Le centre focal de l’intérêt de Tugdual Derville, en fait, est la bio-éthique. Il est ignorant d’écologie. Quand je lui demande quels auteurs écologistes l’ont inspiré, il cite Jacques Ellul et Jean Bastaire. Je lui repose la question, aucun autre nom ne lui vient à l’esprit. Il a travaillé chez les Petits frères des pauvres, a fondé une association d’aide aux enfants handicapés, A bras ouverts, puis a travaillé avec Jean de Kervasdoué, un anti-écologiste virulent, auteur des Prêcheurs de l’Apocalypse. M. Derville est aussi délégué général de l’Alliance Vita, association "pro-vie" fondée par Christine Boutin.
Pour Derville, « tout pouvoir légitime vient de la famille. Qu’est-ce qui se passe dans cette cellule ? C’est un écosystème, protecteur pour l’être humain ».
Il faut se libérer de la « tyrannie libertaire » du désir, de la tyrannie économique du marché, de la tyrannie des normes « et de la judiciarisation des relations ». Les "repères anthropologiques qui définissent l’homme, les merveilleux repères de l’identité sexuelle" sont en danger.

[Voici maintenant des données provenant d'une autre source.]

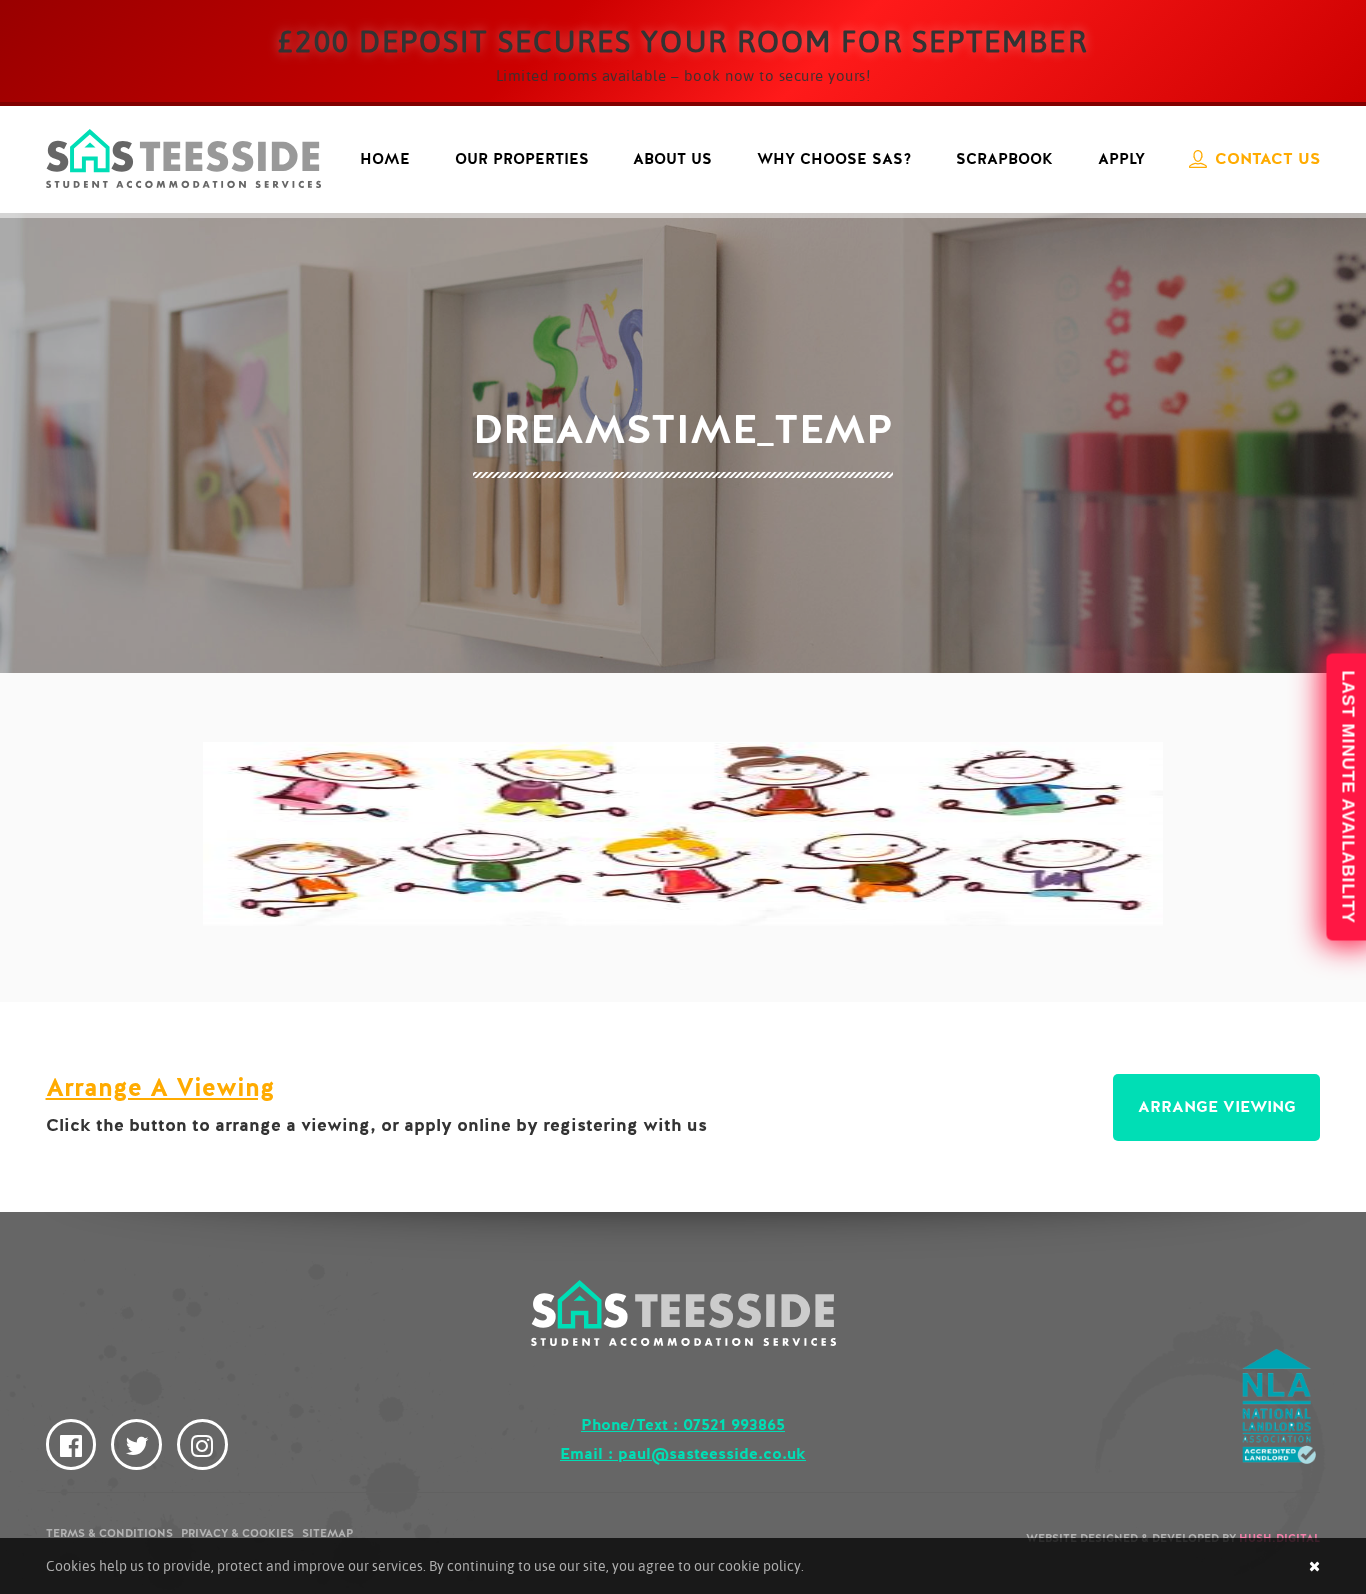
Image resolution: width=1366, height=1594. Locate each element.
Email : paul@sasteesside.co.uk (683, 1454)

Je lui demande de résumer ce qu’est l’Ecologie humaine.
- Ecouter ici :
- Tugdual Derville
M. Derville est persuadé que « la famille est l’écosystème de base qui est le creuset naturel de notre origine ». Il utilise en fait le vocabulaire et les concepts de l’écologie au service de sa conception plus que contestable de la famille. Qui est une forme sociale historiquement déterminée, que l’on ne retrouve pas dans toutes les sociétés, et n’est donc ni un écosystème, ni naturelle.
Le terme même, d’ailleurs, pirate une démarche scientifique initiée par le géographe américain Harlan Barrows et portée en France par la Société d’écologie humaine, qui étudie "les relations que les hommes entretiennent avec leur milieu de vie".
Ce qui ressort de « l’écologie humaine » selon ces Assies ? Une vision centrée sur la bio-éthique, qui évacue les rapports d’inégalités, accepte l’ordre économique néo-libéral, en appelle à la bonne volonté des uns et des autres pour résoudre les problèmes de ce monde où le capitalisme serait une fatalité, et invoque la naturalité pour justifier des conceptions sociales particulières.
Le "courant" compte quatre salariés, et a organisé ces Assises très bien équipées. Les finances ? « L’idée, me dit un salarié, est d’élargir le mécénat à de l’entreprise et du management ». Je ne vois pas très bien ce que ça veut dire, sinon que les entreprises vont être sollicitées. Un mouvement d’écologie financé par des entreprises, voilà qui ne va pas déranger l’ordre des choses. Une nouvelle variante, très politique, du greenwashing, surfant sur la vague montante de l’écologie.